▶ **What you have to do**
From the entries below, pull out each line where "will" appears.

Records from a data collection
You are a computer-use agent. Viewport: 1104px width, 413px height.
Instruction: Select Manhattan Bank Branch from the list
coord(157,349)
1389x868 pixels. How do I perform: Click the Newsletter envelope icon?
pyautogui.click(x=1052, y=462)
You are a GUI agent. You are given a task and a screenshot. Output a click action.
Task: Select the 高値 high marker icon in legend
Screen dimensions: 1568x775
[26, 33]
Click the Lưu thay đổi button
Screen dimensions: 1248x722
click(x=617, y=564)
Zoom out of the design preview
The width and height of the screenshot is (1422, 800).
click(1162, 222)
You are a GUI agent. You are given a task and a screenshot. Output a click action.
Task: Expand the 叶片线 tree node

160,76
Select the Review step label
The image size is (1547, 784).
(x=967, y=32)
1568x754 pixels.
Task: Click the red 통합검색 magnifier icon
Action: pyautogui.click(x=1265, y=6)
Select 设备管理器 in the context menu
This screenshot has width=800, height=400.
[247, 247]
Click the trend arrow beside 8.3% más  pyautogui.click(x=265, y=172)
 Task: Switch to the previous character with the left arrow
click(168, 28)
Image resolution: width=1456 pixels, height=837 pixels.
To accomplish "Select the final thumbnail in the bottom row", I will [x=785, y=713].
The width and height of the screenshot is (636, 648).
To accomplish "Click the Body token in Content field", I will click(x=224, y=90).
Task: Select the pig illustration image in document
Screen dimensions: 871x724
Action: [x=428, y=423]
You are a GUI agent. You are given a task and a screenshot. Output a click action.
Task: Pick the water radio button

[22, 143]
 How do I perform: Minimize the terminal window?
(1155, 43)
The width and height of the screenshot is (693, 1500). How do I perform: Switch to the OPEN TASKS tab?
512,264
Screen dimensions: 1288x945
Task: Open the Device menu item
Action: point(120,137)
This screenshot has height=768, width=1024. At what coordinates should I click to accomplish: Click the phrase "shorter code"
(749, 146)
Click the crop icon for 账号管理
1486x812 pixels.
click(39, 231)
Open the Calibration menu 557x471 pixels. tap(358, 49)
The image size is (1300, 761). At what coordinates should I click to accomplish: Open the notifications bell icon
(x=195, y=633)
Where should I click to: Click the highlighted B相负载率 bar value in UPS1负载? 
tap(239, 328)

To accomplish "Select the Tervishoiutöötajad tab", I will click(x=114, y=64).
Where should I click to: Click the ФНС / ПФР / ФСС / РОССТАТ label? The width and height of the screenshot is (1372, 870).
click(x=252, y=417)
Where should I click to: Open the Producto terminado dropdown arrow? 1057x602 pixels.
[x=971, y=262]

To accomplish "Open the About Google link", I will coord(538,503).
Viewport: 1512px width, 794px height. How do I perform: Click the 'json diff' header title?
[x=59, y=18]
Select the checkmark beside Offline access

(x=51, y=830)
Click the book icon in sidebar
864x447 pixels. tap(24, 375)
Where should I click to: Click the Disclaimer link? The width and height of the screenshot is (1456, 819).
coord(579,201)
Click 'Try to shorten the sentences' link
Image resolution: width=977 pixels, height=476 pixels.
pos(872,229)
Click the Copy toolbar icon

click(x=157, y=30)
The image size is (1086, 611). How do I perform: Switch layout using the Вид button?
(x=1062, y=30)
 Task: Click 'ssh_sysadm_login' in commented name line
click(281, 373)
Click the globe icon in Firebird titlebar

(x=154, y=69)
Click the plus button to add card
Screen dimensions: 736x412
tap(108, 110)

▶ **Your solution**
To accomplish "Select the final thumbnail in the bottom row", I will [x=785, y=713].
To accomplish "Click the Body token in Content field", I will click(x=224, y=90).
To accomplish "Select the Tervishoiutöötajad tab", I will click(x=114, y=64).
To accomplish "Open the About Google link", I will coord(538,503).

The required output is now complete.